Zach Veach

WATKINS GLEN, NY -- Zach Veach dominated Saturday’s Indy Lights presented by Cooper Tires race at Watkins Glen International to take his second victory of the season, but it was the championship race that grabbed most of the attention.

Santiago Urrutia finished last in the 12-car field and saw his lead evaporate to a single point over Ed Jones, who finished second in the 25-lap race. Indy Lights finishes its season Sept. 9-11 with a doubleheader weekend in the Soul Red Finale at Mazda Raceway Laguna Seca that concludes the season for all three levels of Mazda Road to Indy presented by Cooper Tires.

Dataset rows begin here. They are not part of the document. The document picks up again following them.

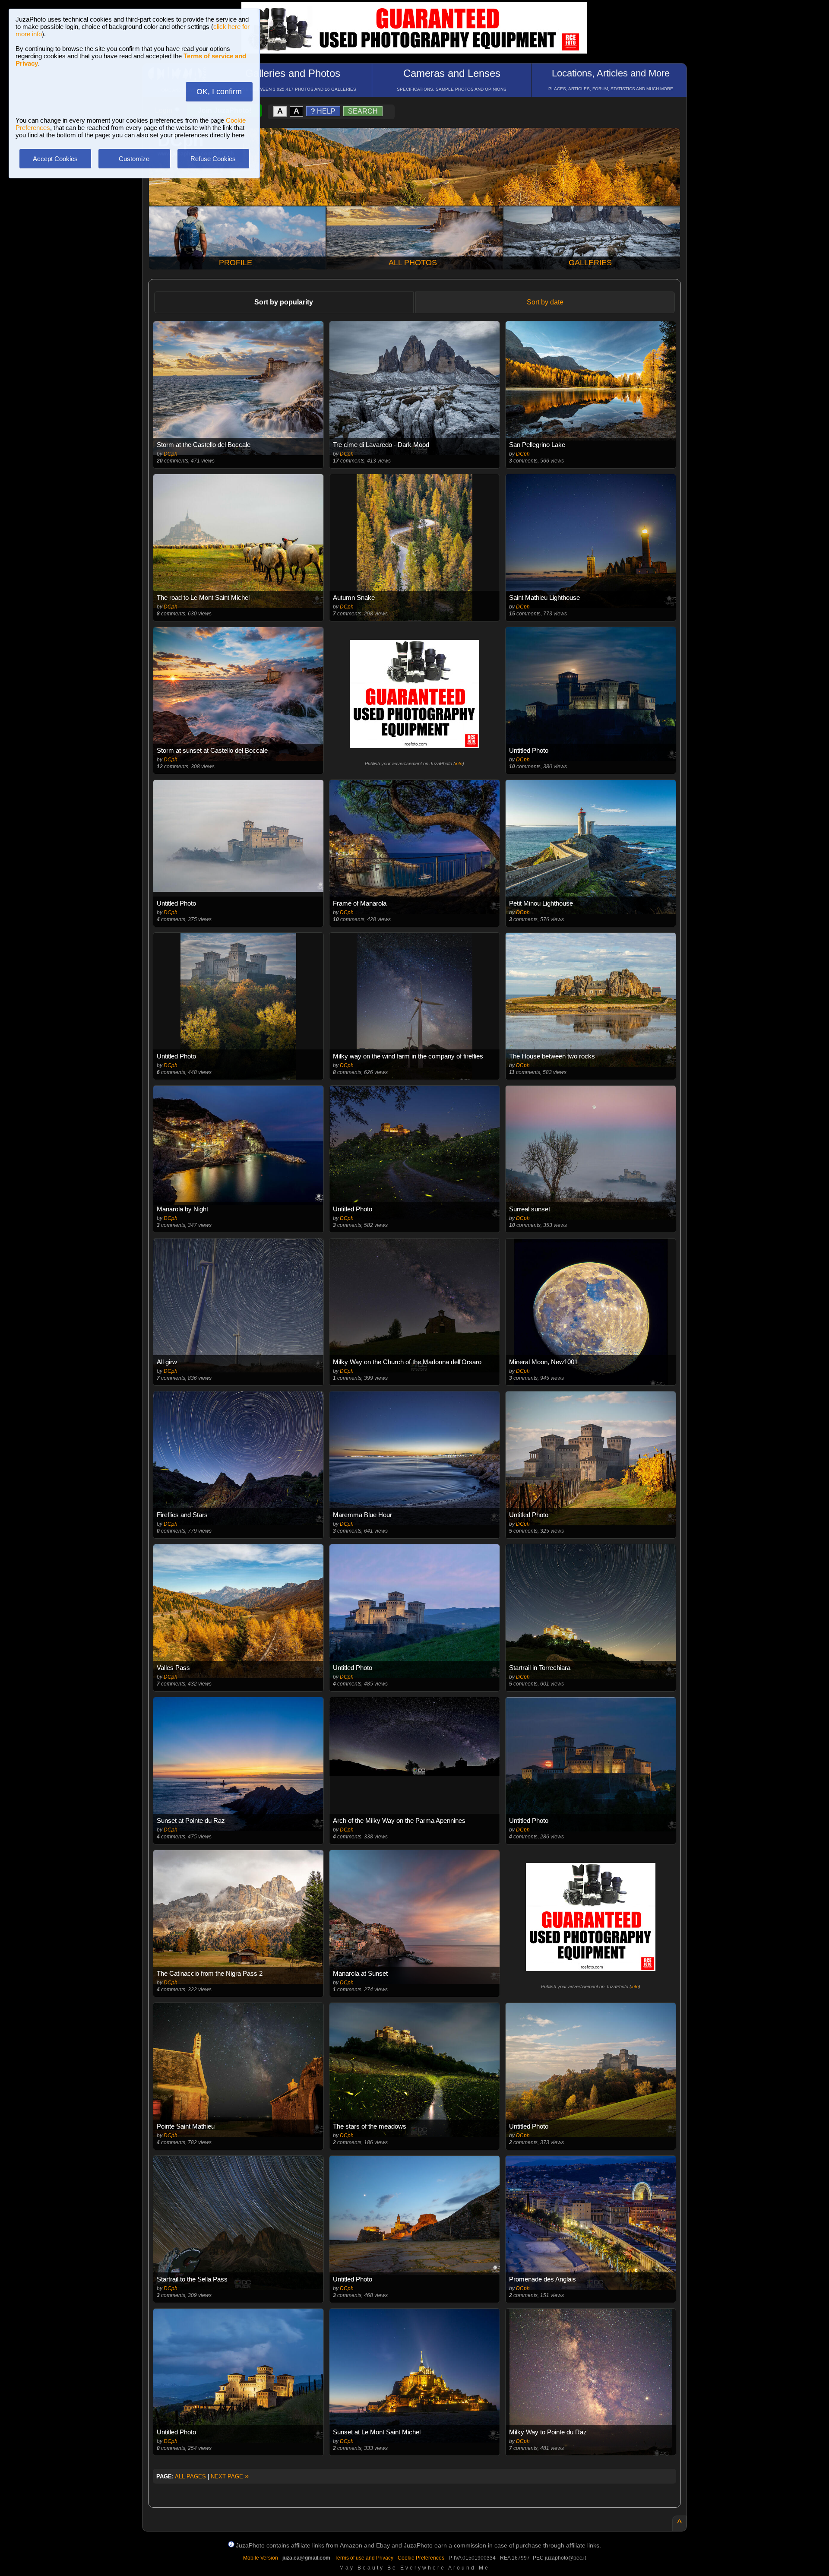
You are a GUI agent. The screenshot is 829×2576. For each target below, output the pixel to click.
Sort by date (545, 302)
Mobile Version (260, 2558)
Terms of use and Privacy (364, 2558)
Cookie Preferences (421, 2558)
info (458, 763)
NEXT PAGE (230, 2476)
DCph (170, 454)
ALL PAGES (190, 2476)
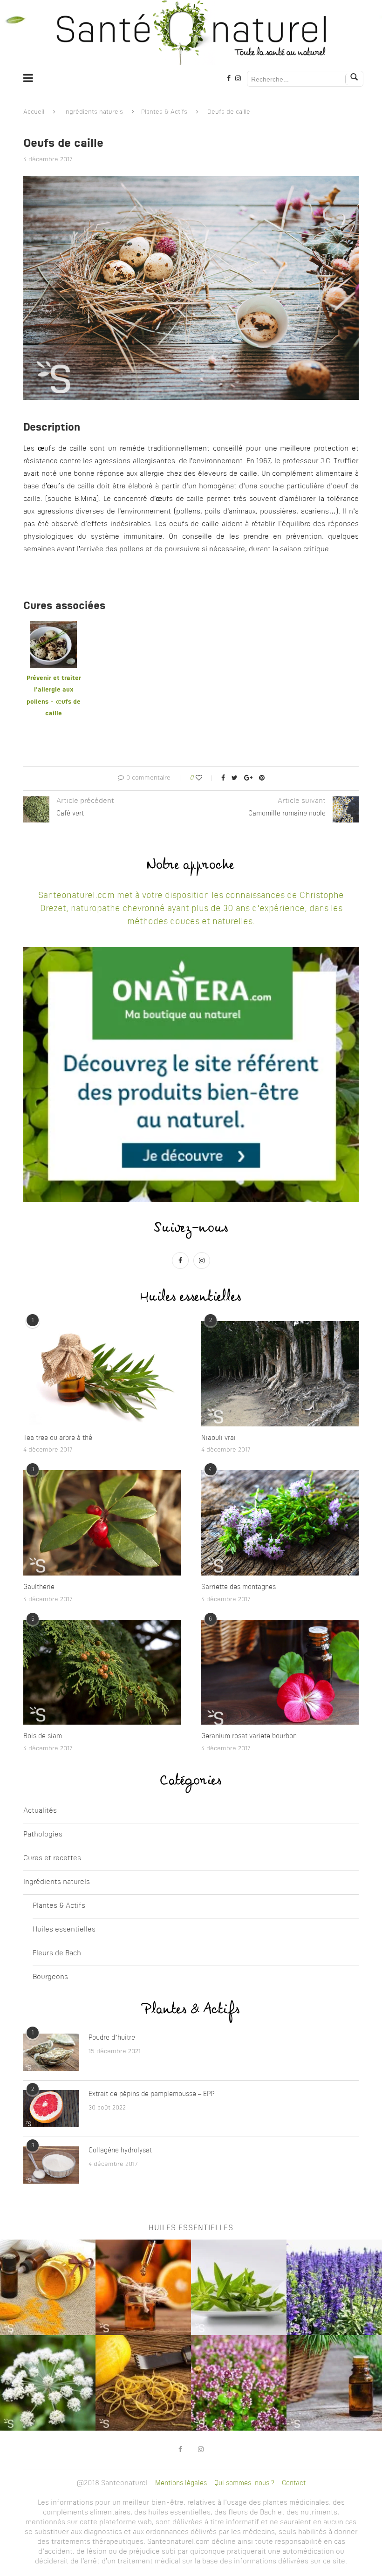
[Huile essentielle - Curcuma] (48, 2287)
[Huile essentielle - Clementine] (143, 2287)
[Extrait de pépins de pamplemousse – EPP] (51, 2108)
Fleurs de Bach (57, 1953)
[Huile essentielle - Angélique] (48, 2383)
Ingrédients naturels (93, 112)
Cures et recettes (52, 1858)
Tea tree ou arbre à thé (57, 1438)
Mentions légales (181, 2483)
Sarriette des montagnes (238, 1587)
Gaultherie (39, 1587)
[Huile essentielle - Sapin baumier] (334, 2383)
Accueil (33, 112)
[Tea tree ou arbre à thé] (102, 1373)
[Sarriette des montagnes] (280, 1523)
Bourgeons (50, 1977)
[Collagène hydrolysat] (51, 2165)
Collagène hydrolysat (120, 2150)
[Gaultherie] (102, 1523)
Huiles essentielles (64, 1929)
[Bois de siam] (102, 1672)
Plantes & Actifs (164, 112)
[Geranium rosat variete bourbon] (280, 1672)
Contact (294, 2483)
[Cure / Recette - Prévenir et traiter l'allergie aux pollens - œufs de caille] (53, 626)
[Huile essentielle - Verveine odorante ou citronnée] (238, 2287)
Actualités (40, 1811)
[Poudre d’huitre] (51, 2052)
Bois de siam (42, 1736)
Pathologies (42, 1834)
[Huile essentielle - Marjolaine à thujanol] (238, 2383)
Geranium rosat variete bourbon (249, 1736)
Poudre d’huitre (112, 2038)
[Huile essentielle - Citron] (143, 2383)
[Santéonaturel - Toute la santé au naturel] (191, 32)
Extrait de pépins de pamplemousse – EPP (151, 2094)
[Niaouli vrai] (280, 1373)
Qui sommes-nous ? (244, 2483)
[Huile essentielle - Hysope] (334, 2287)
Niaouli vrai (218, 1438)
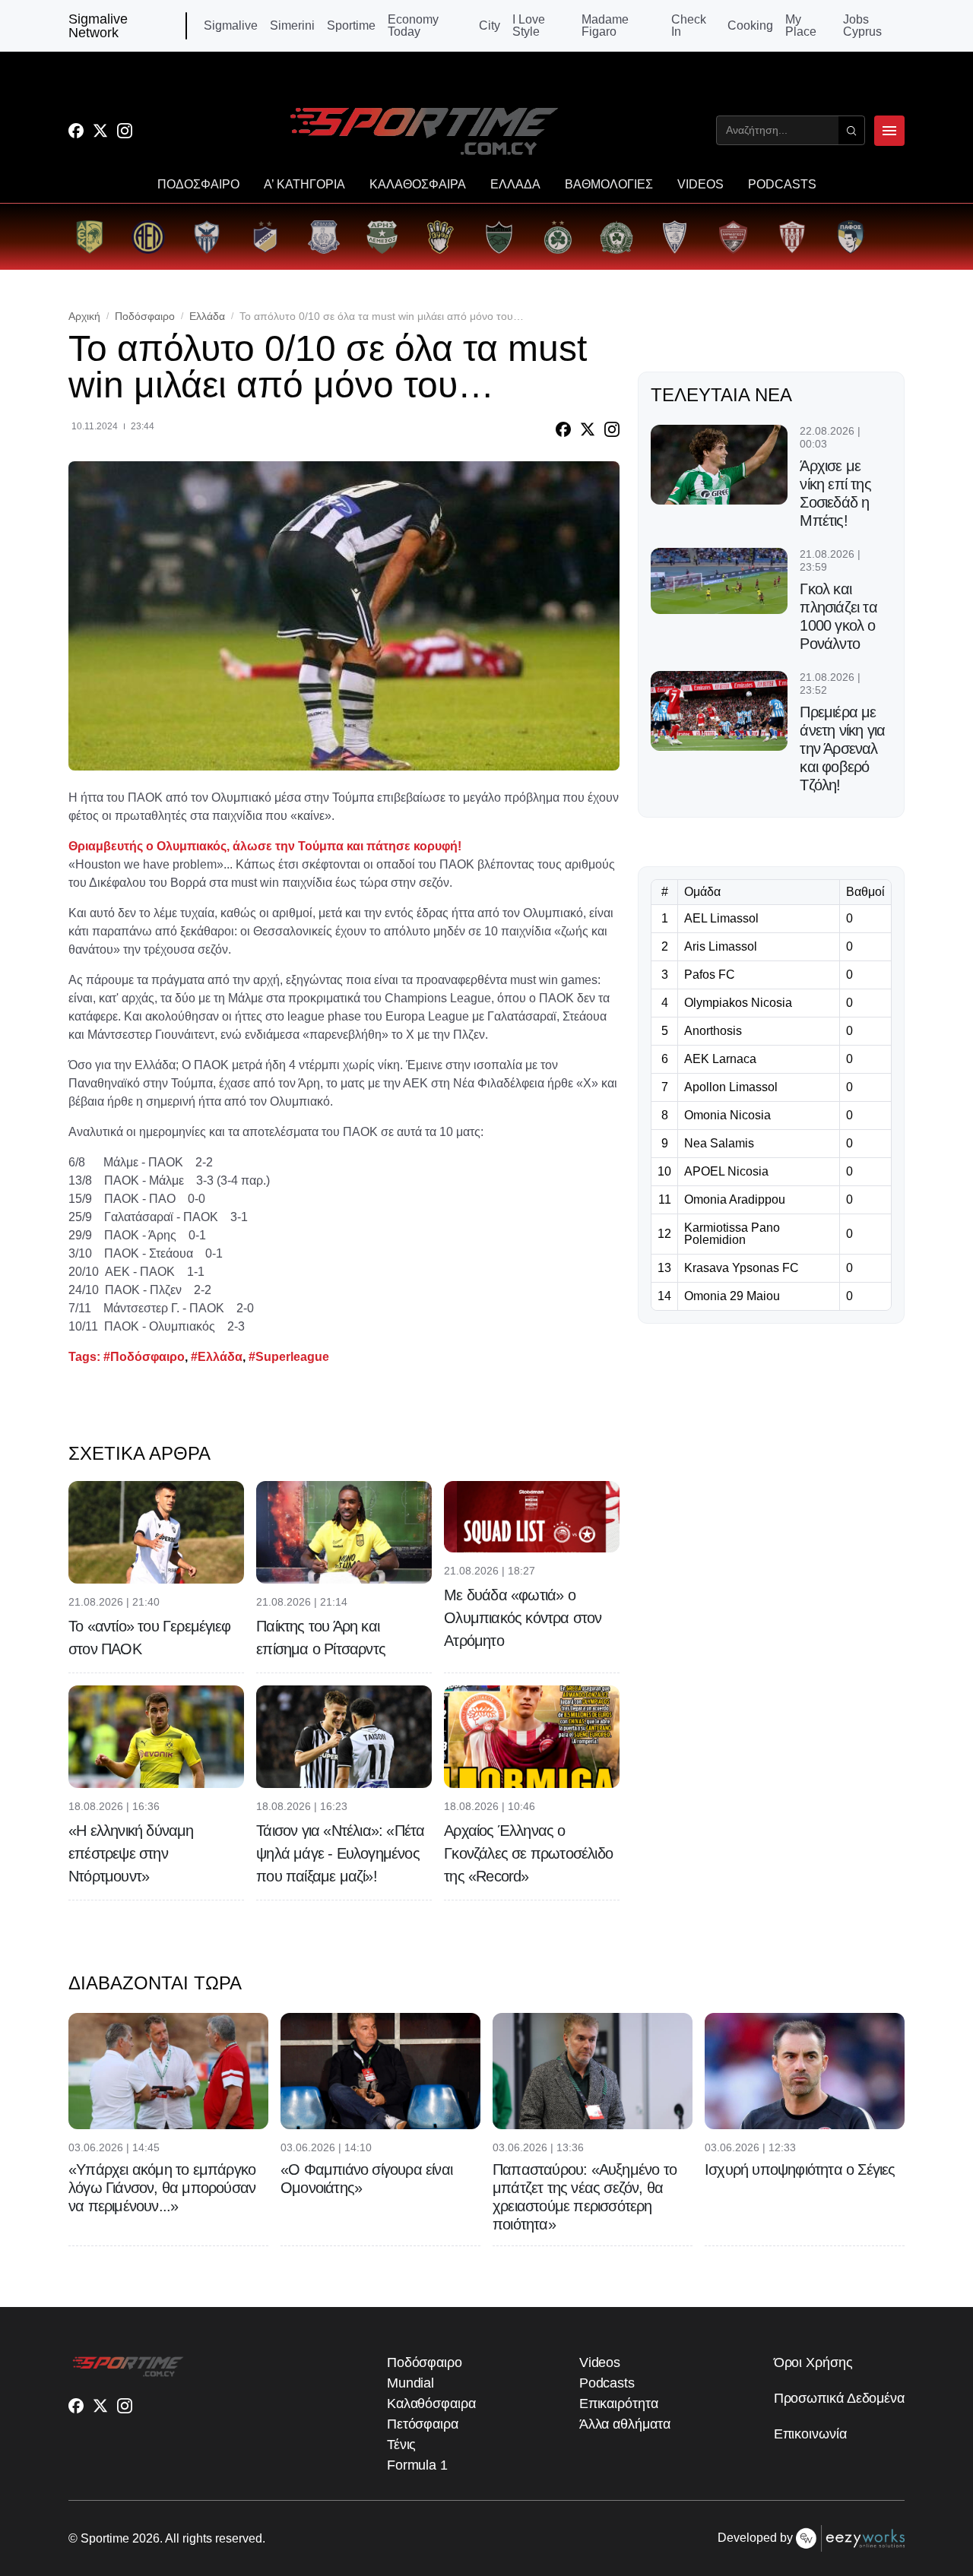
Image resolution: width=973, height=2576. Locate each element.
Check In (688, 26)
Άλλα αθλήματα (624, 2424)
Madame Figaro (605, 26)
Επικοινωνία (810, 2434)
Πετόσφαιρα (422, 2424)
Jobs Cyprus (862, 26)
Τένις (402, 2444)
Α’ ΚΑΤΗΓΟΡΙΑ (304, 185)
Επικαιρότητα (618, 2403)
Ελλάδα (207, 316)
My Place (800, 26)
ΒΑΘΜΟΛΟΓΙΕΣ (609, 185)
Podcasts (607, 2383)
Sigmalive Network (98, 26)
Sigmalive (231, 26)
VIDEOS (700, 185)
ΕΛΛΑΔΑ (515, 185)
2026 (146, 2538)
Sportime (351, 26)
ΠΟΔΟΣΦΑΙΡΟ (198, 185)
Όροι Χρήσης (813, 2362)
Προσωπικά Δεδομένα (839, 2398)
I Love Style (528, 26)
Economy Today (413, 26)
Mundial (410, 2383)
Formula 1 (417, 2465)
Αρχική (84, 316)
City (489, 26)
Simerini (292, 26)
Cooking (750, 26)
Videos (599, 2362)
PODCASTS (782, 185)
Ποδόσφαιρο (145, 316)
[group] (89, 237)
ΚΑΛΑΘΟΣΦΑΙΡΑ (417, 185)
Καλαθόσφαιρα (431, 2403)
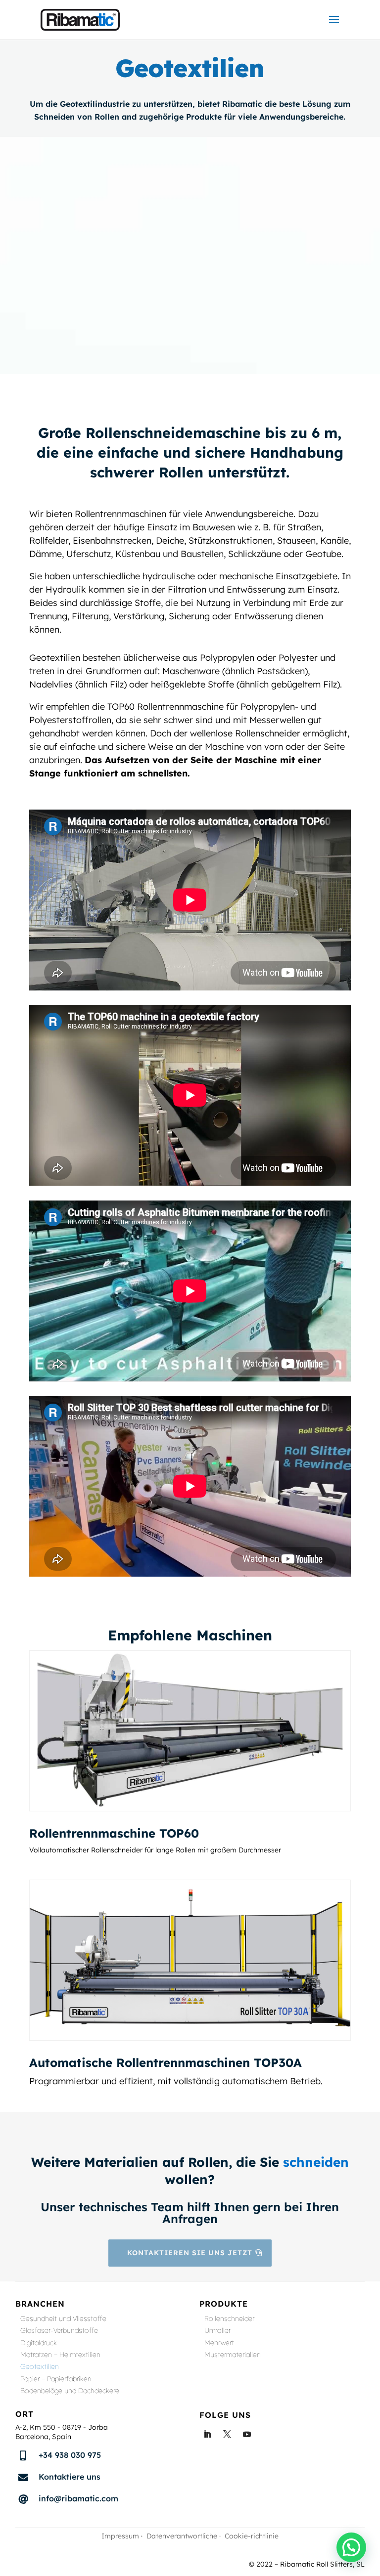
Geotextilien (39, 2367)
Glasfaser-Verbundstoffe (59, 2331)
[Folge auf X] (227, 2434)
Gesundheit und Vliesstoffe (63, 2320)
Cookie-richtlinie (252, 2536)
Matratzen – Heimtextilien (60, 2356)
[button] (351, 2547)
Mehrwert (219, 2344)
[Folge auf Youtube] (247, 2434)
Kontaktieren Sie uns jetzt (189, 2252)
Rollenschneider (229, 2320)
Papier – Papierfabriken (56, 2380)
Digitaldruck (38, 2344)
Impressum (120, 2536)
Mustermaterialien (232, 2356)
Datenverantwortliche (181, 2536)
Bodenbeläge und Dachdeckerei (70, 2392)
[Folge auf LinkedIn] (207, 2434)
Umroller (217, 2331)
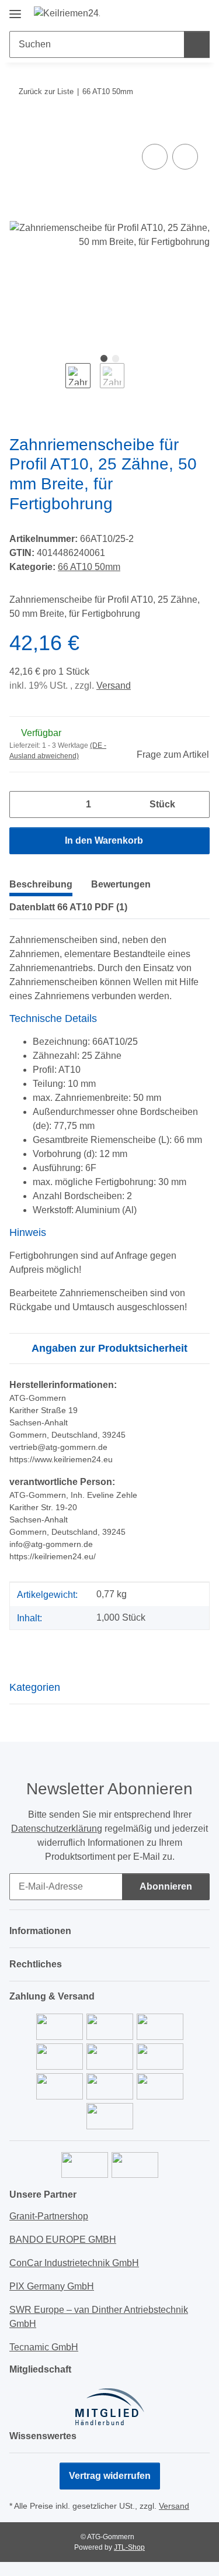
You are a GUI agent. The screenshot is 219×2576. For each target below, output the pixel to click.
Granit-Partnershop (48, 2216)
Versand (113, 685)
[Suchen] (197, 44)
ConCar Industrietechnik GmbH (74, 2263)
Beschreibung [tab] (40, 884)
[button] (163, 13)
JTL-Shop (129, 2547)
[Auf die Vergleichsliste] (155, 157)
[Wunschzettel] (181, 13)
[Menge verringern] (23, 804)
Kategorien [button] (34, 1687)
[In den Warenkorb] (18, 128)
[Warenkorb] (200, 13)
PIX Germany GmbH (51, 2286)
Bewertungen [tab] (121, 884)
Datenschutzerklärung (56, 1828)
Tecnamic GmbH (43, 2347)
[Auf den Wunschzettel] (185, 157)
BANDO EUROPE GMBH (62, 2239)
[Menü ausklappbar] (15, 9)
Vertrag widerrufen (110, 2476)
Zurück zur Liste (46, 91)
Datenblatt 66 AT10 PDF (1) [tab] (68, 907)
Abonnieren (166, 1886)
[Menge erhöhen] (196, 804)
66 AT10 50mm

Veach, who returned to Indy Lights this season with Belardi Auto Racing after a year hiatus, was the class of the field and led wire-to-wire after roaring from fifth to pass pole sitter Urrutia for the lead on the first lap around the 3.37-mile road course.

“With the start, it was just being at the right place at the right time,” said Veach. “I feel like we didn’t get the qualifying result we wanted and didn’t have enough speed to catch Santi, but had a top-three car.

“We just got lucky. People put me in the right position to get through it and I caught Santi’s draft going into the ‘Bus Stop’ and that allowed me to get around him.”

Urrutia was unable to challenge Veach for the lead and began to struggle as the tires on his No. 55 Schmidt Peterson Motorsports with Curb/Agajanian began to degrade. Jones passed Urrutia for second place on Lap 15 and the points leader found himself all the way down to fifth three laps later.

After running the left front tire he had previously flat-spotted over curbing on Lap 19, the tire let go and Urrutia had to limp all the way around the track to the pits for a change. It put him a lap down, out of race contention and set up a thrilling doubleheader finale next weekend in California.

“We started the race thinking we should win,” Urrutia said. “The car was really fast, but we had a problem on the first lap with understeer and then I was working with the tires and driving really slow, especially on the right-hand corners, but it is what it is.

“Today we lost,” the 20-year-old reigning Pro Mazda champion added, “but we are still leading the championship by one point. Everything is going to finish at Mazda Raceway next week, so we are going to go with the same mindset that we came here and that is to win. So we are going to go for pole position and to win both races.”

Jones crossed the line 3.62 seconds behind Veach in his No. 11 Jebel Ali Resorts and Hotels Dallara IL-15. The Carlin driver admitted that the key to the race was being patient and managing his tires.

“The whole race, I was trying not to melt the tire and trying not to slide it anywhere,” Jones said. “You’re still pushing hard but you’re just below the absolute limit and I think that is what saved us.

“I could see Santi in front of me sliding the car a lot. That works for tracks like Mid-Ohio, but when you have a smooth surface, it’s not very good.”

A delayed telecast of the Indy Lights race airs at 1 p.m. ET Sunday on NBCSN, immediately before the Verizon IndyCar Series race, the INDYCAR Grand Prix at The Glen presented by Hitachi.